Letras sin vida

people walking on street near red concrete building during daytime

Barbour y gafas de sol, pienso cuando salgo al balcón y siento la temperatura de la calle. Fuera hace frío, pero el día es estupendo. Los atardeceres de otoño acogen las tonalidades del invierno: cielos despejados, colores rosados y rayos de sol débiles que apenas calientan. Los neones de la ciudad brillan más que nunca en la Castellana, gracias a un cielo oscuro de estrellas. Serpenteo por las calle de aquí y de allá, de Zurbano a Barquillo, de Atocha a Hortaleza. Bares, terrazas heladas, cervezas, gildas y un jolgorio que ya no parece tan juvenil.

Descubro bares en los que ya había estado antes, ahora con otros nombres, con nuevos recuerdos que almaceno. Un lucero se funde con la sirena de una ambulancia que cruza Almagro. El domingo por la noche, la capital tiene otro ánimo, pero no hay freno que la detenga. La diosa Cibeles descansa bajo un manto de luz rojo. Me dejo caer por Huertas, señalando las tabernas en las que tantas veces estuve y que ahora esperan al lunes para levantar la persiana. La plaza de Santa Ana rebosa de gente bajo la mirada de un hotel apagado y triste. Los vendedores ambulantes continúan con su actividad, el loco de la calle te pide dinero para un litro, el tipo de las rosas insiste por tercera vez hasta que lo mando a paseo. Escucho jazz de día, obsesionado con Bill Evans antes de caer la tarde, y el Piano Bar de Charly García mientras me tomo el segundo Johnnie Walker con hielo a trescientos metros de mi casa. Vuelvo a casa con paso lento y firme, helado pero sonriente. Amo esta ciudad y ella también a mí.

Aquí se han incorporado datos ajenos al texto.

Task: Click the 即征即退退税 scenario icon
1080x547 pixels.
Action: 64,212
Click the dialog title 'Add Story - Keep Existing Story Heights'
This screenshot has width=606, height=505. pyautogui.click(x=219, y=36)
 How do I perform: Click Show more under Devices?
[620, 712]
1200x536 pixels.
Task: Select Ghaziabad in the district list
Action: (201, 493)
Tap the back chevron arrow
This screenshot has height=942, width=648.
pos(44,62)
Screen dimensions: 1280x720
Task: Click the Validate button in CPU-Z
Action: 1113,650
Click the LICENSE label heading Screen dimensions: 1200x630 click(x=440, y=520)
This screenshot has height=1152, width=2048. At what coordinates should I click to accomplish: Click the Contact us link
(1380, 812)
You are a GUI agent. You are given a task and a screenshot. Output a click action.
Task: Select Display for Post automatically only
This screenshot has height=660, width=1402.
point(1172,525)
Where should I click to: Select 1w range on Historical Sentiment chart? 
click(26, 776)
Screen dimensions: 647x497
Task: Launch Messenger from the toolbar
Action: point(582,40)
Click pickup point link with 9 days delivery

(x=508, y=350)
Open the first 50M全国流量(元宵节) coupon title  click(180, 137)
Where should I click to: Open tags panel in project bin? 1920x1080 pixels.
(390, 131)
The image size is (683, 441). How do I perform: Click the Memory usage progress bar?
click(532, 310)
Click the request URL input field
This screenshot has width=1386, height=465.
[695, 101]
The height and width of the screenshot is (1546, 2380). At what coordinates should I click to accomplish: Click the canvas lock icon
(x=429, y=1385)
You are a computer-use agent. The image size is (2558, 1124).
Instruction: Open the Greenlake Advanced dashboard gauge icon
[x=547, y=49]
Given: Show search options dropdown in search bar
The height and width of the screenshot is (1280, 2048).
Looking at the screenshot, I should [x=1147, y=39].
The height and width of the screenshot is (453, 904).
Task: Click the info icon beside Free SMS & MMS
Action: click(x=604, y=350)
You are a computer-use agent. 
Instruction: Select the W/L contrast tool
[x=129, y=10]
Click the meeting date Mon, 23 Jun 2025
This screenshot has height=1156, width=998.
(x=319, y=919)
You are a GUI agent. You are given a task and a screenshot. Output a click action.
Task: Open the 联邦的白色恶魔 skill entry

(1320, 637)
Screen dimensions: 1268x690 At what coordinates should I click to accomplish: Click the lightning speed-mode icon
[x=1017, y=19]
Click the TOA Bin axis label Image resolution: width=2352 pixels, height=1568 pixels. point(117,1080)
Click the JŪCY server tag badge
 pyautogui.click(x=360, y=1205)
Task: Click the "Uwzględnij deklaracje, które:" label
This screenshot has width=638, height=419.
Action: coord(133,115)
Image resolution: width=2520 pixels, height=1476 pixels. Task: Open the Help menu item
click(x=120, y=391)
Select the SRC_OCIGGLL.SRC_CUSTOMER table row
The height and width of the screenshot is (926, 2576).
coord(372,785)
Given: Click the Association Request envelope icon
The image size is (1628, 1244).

Han sido semanas de trabajo, oficio y mucho sueño, pero ha merecido la pena tomar distancia de los píxeles, de la gratificación instantánea, de la búsqueda de aprobación ajena y de las vidas anónimas que me generan indiferencia. Las personas como yo no queremos ser fotografiadas, ni airear nuestros días con ligereza. No queremos porque, simplemente, no podemos. Los artistas siempre han necesitado de una fachada, de una careta para moverse con soltura en el baile de máscaras de la sociedad del chascarrillo fácil y del morbo por lo desconocido. Aunque no me considere uno de estos, entendí bien pronto que la vida era eso que pasa entre lo que se ve y lo que no. Para escribir, además de leer, hay que vivir para, después, sintetizar. No hay vida sin letras ni letras sin vida. Y yo necesito de ambas.